● **TAREA ASIGNADA**: Extrae íntegro y sin ningún cambio el fragmento sobre la revolución tecnológica.

● **FRAGMENTO**:
▽
Como suele ocurrir con los grandes cambios, las revoluciones a menudo son silenciosas. Frecuentemente tienen un origen incierto y una evolución sinuosa, pero se acaban imponiendo por la concurrencia masiva de la gente y la ayuda de esa actitud silente.
La revolución tecnológica no tiene vuelta atrás, eso es evidente. Fue una revolución soñada, deseada más o menos conscientemente por una gran parte del planeta y, finalmente, la colaboración en red —transmutada ya en competencia— nos ha llevado hasta donde estamos ahora.
Que, si bien se mira, no es demasiado lejos. Y no porque no se hayan conseguido logros importantes, sino porque es fácil atisbar que tan solo estamos al principio de esa revolución. Pero ya se empieza a perfilar turbiamente la silueta del nuevo mundo. Poco a poco —y no tan poco a poco— podemos ver hacia dónde nos dirigimos y cómo lo estamos haciendo, que quizá sea la cuestión más importante.
△
● **INFORMACIÓN PROPORCIONADA**:
▽
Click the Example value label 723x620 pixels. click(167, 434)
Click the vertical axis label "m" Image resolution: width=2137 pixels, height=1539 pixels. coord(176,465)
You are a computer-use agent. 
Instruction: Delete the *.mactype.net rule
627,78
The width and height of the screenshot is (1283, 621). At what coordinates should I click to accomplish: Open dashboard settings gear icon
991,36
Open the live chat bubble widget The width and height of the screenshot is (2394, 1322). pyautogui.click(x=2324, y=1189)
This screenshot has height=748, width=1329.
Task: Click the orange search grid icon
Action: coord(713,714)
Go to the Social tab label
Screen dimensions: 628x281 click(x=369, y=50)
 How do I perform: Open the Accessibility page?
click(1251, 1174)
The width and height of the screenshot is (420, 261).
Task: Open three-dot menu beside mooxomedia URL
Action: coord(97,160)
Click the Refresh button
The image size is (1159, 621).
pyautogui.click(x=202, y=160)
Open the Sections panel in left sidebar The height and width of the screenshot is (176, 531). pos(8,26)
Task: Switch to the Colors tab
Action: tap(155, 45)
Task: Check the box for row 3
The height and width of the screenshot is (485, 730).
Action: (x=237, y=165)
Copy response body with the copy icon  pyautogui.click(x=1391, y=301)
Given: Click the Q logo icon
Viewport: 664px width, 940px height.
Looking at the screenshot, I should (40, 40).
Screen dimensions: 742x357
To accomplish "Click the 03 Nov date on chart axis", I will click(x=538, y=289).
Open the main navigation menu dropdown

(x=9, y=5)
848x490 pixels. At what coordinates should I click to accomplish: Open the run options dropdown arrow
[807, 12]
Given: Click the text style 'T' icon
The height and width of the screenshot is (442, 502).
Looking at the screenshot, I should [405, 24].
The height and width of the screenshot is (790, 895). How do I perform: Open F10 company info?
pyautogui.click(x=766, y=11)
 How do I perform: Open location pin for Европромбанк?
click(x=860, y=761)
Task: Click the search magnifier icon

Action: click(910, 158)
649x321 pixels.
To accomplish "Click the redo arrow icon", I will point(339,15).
△
● **RESULTADO DEL EJERCICIO**:
Como suele ocurrir con los grandes cambios, las revoluciones a menudo son silenciosas. Frecuentemente tienen un origen incierto y una evolución sinuosa, pero se acaban imponiendo por la concurrencia masiva de la gente y la ayuda de esa actitud silente.
La revolución tecnológica no tiene vuelta atrás, eso es evidente. Fue una revolución soñada, deseada más o menos conscientemente por una gran parte del planeta y, finalmente, la colaboración en red —transmutada ya en competencia— nos ha llevado hasta donde estamos ahora.
Que, si bien se mira, no es demasiado lejos. Y no porque no se hayan conseguido logros importantes, sino porque es fácil atisbar que tan solo estamos al principio de esa revolución. Pero ya se empieza a perfilar turbiamente la silueta del nuevo mundo. Poco a poco —y no tan poco a poco— podemos ver hacia dónde nos dirigimos y cómo lo estamos haciendo, que quizá sea la cuestión más importante.